» Directions for this task
Update the lines of the listing starting at the line containing "Uncheck the 더 쥬시 래스팅 틴트 checkbox" and ending at the end of the listing so that "Basic Economy" becomes "Premium Economy", and reproduce those lines with nothing else changed.

» Data excerpts
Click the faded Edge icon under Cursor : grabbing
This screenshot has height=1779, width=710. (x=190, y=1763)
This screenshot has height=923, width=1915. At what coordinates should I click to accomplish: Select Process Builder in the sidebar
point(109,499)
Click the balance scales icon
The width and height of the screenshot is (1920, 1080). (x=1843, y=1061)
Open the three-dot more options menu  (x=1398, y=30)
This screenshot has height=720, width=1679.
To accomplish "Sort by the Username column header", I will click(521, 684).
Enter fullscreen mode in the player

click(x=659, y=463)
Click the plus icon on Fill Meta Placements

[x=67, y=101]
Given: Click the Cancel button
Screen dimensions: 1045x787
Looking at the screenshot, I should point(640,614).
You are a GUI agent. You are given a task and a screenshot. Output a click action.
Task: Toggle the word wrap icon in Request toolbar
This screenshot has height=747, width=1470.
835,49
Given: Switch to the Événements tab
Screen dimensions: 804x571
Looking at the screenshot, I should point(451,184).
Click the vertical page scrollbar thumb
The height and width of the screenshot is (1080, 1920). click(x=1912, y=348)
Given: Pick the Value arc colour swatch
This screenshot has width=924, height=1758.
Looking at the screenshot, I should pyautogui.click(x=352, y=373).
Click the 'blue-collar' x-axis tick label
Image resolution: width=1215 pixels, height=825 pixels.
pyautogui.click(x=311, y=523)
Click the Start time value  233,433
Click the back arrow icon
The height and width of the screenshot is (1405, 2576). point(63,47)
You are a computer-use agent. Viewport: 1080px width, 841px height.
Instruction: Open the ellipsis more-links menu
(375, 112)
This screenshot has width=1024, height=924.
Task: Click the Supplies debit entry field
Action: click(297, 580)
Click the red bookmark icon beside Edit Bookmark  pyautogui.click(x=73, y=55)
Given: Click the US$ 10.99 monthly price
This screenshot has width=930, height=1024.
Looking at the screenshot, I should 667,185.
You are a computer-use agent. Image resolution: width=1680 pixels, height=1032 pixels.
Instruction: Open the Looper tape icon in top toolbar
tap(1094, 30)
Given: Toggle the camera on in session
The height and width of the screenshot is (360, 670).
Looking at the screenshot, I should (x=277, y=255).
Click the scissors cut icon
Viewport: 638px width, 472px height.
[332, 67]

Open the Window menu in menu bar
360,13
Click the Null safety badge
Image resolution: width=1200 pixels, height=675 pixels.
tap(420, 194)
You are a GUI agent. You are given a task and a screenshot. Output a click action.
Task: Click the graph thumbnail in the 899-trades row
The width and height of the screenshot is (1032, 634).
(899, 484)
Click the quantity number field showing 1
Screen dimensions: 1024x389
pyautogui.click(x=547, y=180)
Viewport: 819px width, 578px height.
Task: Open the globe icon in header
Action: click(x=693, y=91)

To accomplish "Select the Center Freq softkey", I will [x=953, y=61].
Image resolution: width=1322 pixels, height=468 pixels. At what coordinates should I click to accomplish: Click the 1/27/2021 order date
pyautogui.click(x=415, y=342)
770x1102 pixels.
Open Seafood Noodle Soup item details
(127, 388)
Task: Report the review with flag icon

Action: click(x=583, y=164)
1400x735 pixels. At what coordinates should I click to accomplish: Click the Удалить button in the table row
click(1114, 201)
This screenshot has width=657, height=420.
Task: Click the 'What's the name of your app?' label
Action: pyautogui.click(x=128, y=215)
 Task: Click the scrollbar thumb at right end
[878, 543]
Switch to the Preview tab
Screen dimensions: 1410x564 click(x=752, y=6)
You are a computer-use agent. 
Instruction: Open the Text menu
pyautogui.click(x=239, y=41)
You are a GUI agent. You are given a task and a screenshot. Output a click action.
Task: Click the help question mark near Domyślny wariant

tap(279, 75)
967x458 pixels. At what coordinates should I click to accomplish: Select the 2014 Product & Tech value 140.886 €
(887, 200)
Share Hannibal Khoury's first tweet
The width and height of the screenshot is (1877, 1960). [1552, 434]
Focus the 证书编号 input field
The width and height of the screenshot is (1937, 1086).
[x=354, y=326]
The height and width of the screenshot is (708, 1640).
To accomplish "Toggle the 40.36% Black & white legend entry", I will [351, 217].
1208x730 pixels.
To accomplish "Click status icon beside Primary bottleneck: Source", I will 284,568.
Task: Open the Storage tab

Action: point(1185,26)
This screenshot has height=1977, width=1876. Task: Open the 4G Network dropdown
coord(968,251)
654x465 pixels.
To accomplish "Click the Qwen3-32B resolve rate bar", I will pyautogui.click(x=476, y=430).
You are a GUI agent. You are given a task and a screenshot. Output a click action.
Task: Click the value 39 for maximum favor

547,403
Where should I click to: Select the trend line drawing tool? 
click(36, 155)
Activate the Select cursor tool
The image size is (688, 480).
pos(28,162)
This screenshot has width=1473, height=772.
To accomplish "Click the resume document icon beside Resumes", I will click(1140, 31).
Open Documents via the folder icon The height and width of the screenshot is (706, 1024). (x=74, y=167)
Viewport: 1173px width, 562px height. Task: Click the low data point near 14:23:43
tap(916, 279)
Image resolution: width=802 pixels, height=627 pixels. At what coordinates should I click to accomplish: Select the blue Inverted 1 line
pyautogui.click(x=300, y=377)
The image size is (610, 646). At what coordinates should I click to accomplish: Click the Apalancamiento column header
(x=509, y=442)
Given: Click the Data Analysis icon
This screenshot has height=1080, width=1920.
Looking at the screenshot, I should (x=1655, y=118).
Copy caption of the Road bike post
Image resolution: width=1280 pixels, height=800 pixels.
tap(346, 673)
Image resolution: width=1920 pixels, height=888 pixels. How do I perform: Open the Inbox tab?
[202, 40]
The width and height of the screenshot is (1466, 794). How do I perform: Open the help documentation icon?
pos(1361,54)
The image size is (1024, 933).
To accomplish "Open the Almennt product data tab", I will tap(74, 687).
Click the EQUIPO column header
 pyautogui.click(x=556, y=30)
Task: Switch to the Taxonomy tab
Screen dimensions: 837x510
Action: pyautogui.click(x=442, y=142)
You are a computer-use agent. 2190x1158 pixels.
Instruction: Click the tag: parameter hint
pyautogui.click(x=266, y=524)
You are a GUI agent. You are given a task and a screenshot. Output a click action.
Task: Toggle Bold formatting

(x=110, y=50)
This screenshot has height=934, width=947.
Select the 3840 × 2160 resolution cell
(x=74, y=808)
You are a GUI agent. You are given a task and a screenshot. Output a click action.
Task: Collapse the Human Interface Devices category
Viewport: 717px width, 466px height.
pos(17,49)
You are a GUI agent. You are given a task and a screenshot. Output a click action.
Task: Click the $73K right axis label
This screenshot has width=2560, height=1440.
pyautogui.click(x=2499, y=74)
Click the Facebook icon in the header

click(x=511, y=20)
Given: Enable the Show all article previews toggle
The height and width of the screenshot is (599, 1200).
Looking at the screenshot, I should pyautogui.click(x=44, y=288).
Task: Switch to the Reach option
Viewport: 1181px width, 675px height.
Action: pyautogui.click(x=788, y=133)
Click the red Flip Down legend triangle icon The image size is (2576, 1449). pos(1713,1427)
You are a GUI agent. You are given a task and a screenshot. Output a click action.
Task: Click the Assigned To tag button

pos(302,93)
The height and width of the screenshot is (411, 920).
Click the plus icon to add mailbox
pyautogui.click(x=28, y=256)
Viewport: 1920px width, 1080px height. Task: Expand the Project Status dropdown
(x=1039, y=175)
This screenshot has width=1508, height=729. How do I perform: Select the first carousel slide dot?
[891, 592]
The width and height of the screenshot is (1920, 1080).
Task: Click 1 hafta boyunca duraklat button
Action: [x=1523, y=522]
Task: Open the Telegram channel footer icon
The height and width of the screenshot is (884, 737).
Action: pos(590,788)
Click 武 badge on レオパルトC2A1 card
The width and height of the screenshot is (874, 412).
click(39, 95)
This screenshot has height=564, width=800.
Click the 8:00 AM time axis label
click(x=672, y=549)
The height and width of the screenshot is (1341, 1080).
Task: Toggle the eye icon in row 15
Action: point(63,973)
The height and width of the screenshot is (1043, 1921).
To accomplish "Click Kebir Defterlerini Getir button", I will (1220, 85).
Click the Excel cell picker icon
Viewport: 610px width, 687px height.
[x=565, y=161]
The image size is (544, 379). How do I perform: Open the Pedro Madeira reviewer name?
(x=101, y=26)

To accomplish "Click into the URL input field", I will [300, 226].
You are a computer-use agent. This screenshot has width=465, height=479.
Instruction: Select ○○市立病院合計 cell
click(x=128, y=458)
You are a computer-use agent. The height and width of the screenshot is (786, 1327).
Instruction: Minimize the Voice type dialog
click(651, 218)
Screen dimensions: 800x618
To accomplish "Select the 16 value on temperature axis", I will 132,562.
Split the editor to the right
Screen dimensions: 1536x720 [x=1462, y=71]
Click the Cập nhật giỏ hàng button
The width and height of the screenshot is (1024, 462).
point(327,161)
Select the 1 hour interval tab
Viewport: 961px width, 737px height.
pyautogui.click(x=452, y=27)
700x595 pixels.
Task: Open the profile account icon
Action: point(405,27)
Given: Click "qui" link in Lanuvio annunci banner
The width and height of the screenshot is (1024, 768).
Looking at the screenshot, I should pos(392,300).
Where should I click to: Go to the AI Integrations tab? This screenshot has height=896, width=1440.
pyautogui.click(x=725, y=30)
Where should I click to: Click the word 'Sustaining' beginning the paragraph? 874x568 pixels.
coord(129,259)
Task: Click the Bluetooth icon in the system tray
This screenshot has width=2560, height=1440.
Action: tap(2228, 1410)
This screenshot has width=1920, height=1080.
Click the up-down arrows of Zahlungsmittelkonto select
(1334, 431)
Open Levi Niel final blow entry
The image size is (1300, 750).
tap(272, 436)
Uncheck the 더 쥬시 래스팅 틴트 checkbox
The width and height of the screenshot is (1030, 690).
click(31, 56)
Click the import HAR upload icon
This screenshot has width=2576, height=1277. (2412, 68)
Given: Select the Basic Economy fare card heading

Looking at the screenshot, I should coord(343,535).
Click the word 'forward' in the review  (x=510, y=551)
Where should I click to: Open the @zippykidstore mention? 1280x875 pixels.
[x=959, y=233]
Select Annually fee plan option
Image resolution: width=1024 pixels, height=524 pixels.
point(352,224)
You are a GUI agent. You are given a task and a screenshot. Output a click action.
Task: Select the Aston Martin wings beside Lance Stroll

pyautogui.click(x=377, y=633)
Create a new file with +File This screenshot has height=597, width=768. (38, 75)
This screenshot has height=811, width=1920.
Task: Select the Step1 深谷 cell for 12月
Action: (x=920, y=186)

» The response
Uncheck the 더 쥬시 래스팅 틴트 checkbox
The width and height of the screenshot is (1030, 690).
click(31, 56)
Click the import HAR upload icon
This screenshot has width=2576, height=1277. (2412, 68)
Given: Select the Premium Economy fare card heading

Looking at the screenshot, I should coord(343,535).
Click the word 'forward' in the review  (x=510, y=551)
Where should I click to: Open the @zippykidstore mention? 1280x875 pixels.
[x=959, y=233]
Select Annually fee plan option
Image resolution: width=1024 pixels, height=524 pixels.
point(352,224)
You are a GUI agent. You are given a task and a screenshot. Output a click action.
Task: Select the Aston Martin wings beside Lance Stroll

pyautogui.click(x=377, y=633)
Create a new file with +File This screenshot has height=597, width=768. (38, 75)
This screenshot has height=811, width=1920.
Task: Select the Step1 深谷 cell for 12月
Action: (x=920, y=186)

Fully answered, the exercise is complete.